I've been meaning to write. I miss it. Gosh, it's the same cycle over and over again. That feeling when I feel like I can't do it anymore; I'm not meant for whatever it is that I'm doing- I hate it so much. I feel so helpless whenever I feel that way.
I often feel like im not good enough and I have to reach this expectations that people have on me. My parent's expectations, my lecturer's as well. Its hard to satisfy everyone and at the same time be confident and happy with my own design.
I'm so lucky, alhamdulillah. All thanks to Allah. I have a great support system. I have my family and friends. And I have Danial who layan all my breakdowns, me crying in the toilet, me crying in the studio. He kept saying that he believes in me and gosh if only I could believe in myself just like he did, wouldn't things go a lil bit smoother? Layan all my insecurities about my work. He kept telling me that Im good enough, that Im doing all that i could to succeed. My emotions were at times unstable and i would be mad at him for no reason. Gosh.
But then he's still here. He believes in me; still.

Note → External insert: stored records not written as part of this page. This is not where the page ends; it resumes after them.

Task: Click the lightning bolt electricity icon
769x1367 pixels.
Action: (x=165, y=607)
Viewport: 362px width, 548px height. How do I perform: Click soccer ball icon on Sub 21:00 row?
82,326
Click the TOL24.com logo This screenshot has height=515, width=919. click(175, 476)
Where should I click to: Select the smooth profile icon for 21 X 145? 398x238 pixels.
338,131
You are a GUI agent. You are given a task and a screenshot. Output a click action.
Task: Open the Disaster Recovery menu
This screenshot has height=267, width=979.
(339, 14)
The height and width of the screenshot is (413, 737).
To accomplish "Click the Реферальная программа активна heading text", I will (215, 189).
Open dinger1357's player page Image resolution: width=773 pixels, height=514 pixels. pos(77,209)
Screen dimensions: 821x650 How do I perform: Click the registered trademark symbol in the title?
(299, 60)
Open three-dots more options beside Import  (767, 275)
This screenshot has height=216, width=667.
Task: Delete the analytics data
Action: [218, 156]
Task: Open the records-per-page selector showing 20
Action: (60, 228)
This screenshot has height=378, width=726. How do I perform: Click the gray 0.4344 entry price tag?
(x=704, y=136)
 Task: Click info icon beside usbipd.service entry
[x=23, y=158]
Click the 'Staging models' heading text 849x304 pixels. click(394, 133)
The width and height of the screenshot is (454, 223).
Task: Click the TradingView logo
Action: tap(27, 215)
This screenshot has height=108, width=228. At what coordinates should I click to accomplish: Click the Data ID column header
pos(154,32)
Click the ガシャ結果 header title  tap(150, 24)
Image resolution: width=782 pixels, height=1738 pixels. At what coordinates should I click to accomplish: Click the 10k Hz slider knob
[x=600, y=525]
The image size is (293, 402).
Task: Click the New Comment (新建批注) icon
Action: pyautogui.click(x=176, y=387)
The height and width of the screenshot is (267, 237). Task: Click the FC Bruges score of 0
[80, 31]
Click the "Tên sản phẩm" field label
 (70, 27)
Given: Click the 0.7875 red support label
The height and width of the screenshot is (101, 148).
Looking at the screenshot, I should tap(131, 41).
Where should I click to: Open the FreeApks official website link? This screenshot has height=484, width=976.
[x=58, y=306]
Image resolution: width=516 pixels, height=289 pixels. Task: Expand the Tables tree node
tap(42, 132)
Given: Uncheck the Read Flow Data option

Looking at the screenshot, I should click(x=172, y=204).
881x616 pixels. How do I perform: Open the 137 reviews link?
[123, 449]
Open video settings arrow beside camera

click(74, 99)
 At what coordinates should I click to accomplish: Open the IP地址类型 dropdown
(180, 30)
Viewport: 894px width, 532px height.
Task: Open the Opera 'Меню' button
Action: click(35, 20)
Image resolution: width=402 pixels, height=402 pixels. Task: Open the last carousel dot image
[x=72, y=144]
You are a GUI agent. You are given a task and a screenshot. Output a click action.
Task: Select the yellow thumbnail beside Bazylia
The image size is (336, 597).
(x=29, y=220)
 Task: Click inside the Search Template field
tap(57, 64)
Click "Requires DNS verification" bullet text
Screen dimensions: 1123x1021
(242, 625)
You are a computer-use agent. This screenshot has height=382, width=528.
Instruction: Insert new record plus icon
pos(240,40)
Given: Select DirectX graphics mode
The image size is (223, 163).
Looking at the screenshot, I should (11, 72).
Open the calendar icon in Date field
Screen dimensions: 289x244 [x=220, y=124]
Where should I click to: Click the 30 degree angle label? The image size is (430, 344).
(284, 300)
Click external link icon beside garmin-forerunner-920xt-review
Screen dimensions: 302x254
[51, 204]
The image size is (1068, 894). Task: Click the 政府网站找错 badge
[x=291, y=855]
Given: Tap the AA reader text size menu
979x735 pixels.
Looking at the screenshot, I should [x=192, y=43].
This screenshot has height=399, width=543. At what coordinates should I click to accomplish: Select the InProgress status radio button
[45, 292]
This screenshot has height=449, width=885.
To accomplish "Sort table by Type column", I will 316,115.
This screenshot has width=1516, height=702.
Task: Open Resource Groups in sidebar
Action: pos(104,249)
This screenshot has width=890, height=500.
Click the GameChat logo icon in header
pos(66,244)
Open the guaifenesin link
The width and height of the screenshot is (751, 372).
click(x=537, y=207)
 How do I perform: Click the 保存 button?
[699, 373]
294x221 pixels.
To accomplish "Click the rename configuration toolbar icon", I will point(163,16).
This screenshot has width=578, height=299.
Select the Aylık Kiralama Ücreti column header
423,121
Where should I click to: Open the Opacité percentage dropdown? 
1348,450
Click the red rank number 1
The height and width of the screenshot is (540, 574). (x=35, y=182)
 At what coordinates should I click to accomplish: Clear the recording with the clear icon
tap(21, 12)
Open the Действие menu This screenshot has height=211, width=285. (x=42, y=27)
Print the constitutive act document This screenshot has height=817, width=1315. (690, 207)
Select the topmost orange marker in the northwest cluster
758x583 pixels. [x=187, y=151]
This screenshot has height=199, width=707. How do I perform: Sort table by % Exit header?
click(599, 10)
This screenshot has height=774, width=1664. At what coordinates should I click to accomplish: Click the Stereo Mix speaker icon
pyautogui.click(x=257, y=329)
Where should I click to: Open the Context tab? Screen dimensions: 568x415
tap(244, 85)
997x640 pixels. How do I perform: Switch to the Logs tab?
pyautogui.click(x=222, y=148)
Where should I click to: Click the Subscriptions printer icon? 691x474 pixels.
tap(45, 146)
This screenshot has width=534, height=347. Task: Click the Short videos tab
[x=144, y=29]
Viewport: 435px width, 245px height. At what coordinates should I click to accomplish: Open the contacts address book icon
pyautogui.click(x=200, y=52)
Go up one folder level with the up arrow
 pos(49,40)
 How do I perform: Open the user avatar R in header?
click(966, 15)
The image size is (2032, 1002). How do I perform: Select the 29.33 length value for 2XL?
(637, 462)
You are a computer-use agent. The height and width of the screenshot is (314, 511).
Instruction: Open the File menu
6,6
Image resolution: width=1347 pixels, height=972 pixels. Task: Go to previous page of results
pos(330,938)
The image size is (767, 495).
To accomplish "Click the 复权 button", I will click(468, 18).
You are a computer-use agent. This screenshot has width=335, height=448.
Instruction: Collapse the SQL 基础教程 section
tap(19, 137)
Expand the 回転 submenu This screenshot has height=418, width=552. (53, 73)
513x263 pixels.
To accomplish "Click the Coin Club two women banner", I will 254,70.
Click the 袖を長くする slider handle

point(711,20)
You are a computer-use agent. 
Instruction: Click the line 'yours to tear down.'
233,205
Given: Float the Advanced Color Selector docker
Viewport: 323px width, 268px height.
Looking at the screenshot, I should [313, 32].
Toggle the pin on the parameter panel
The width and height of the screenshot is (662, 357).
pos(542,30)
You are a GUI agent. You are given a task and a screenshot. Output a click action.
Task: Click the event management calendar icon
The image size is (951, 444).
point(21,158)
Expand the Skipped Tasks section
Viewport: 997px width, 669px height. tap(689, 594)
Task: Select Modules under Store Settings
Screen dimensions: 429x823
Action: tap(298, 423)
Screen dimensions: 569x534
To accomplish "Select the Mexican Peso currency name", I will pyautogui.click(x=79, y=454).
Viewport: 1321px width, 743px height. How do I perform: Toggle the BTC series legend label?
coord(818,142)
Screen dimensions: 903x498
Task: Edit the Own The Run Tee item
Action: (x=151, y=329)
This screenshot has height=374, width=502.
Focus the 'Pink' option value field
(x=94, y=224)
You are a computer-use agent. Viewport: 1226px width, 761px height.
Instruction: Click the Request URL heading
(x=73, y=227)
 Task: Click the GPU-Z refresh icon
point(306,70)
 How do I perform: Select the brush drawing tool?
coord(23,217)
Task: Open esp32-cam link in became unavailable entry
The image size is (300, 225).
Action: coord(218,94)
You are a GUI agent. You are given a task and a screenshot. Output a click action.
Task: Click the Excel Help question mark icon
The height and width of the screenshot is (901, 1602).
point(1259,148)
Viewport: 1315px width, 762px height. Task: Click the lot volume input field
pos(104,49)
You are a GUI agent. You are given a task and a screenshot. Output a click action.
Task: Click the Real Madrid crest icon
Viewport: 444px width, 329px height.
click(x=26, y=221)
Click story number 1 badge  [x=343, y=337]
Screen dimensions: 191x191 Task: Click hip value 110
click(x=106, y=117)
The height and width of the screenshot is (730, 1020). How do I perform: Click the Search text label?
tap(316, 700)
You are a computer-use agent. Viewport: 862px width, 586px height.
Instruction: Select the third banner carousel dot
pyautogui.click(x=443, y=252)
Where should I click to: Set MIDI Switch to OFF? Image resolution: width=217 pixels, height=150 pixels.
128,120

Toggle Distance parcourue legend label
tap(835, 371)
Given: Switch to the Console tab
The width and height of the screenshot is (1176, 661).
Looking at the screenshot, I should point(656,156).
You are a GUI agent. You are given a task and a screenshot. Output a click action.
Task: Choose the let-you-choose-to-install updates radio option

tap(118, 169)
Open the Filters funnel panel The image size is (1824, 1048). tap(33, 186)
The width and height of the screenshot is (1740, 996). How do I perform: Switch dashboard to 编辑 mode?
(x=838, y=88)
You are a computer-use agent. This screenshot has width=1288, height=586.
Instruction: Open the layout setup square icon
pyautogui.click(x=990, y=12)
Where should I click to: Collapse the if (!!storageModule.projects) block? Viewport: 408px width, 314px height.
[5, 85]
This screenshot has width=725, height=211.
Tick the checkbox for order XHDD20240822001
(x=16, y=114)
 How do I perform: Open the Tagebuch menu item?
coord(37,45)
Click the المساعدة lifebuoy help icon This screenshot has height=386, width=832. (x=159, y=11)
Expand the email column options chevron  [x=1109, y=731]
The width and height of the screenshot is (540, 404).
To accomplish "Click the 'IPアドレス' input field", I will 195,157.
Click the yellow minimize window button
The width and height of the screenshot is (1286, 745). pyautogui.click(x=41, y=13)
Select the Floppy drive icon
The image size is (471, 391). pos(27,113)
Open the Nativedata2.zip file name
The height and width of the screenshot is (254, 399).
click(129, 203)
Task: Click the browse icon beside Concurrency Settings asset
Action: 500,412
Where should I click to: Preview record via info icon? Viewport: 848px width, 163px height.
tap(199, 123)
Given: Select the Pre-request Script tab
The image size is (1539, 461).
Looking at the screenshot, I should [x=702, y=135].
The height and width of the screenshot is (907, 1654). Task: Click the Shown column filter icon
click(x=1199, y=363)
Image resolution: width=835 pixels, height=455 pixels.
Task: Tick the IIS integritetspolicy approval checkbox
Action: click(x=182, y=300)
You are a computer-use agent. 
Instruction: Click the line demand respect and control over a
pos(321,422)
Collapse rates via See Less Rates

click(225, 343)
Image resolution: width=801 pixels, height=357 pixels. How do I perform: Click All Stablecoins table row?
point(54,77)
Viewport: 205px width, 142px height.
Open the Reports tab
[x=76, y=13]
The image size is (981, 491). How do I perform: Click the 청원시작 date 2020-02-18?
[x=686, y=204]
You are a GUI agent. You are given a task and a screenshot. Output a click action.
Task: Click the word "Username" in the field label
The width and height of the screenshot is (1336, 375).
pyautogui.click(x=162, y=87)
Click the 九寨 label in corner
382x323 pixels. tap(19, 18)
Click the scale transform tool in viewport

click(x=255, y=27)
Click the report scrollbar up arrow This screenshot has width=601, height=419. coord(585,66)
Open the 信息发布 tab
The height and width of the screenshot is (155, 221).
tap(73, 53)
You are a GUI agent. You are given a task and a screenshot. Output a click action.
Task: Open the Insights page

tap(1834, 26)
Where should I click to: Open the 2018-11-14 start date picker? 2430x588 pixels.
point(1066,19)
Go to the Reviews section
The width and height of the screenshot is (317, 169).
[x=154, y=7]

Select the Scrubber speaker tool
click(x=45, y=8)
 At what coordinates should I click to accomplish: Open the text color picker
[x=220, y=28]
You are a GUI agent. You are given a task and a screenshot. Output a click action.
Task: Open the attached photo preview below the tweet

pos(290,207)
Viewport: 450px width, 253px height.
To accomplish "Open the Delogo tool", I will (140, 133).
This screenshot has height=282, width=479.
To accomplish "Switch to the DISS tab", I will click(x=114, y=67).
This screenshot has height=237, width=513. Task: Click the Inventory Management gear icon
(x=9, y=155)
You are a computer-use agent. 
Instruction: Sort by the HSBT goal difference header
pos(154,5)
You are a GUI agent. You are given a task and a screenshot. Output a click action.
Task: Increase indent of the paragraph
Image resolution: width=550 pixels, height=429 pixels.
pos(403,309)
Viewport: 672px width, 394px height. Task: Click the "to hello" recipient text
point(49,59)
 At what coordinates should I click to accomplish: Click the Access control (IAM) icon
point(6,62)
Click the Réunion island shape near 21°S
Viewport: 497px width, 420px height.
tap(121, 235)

He gave me a black book right before I went to SI waktu awal semester. Buku doa. He shows his love differently. It was so thoughtful because i need Allah on top of anything else. And I strongly, strongly believe that anything that came to me (good/bad) semuanya datang dari Dia and ada hikmah sendiri. And semua bantuan yang datang, takkan aku dapat if Allah tak benarkan. To have someone that constantly reminds me to never miss Quran, what else could I hope for during my hectic final year? And to have someone who made sure I woke up for Fajr, why would I ever want to find a replacement for that?
I was so busy and I couldnt go back to Shah Alam. All the hours in the bus was just pure nonsense at that time. (But right now im writing from home). He came to uni once. How nice of him. He called and asked me, "nak breakfast dekat ipoh tak?" I jumped like a crazy rabbit. He's understanding. That's all that I ever wanted and he's all that and even more.
I warned him before. Things are going to be messy as the time progresses. But there he is, with his arms wide open, ready to fix me and place my missing parts together, each and every single day. Thank you.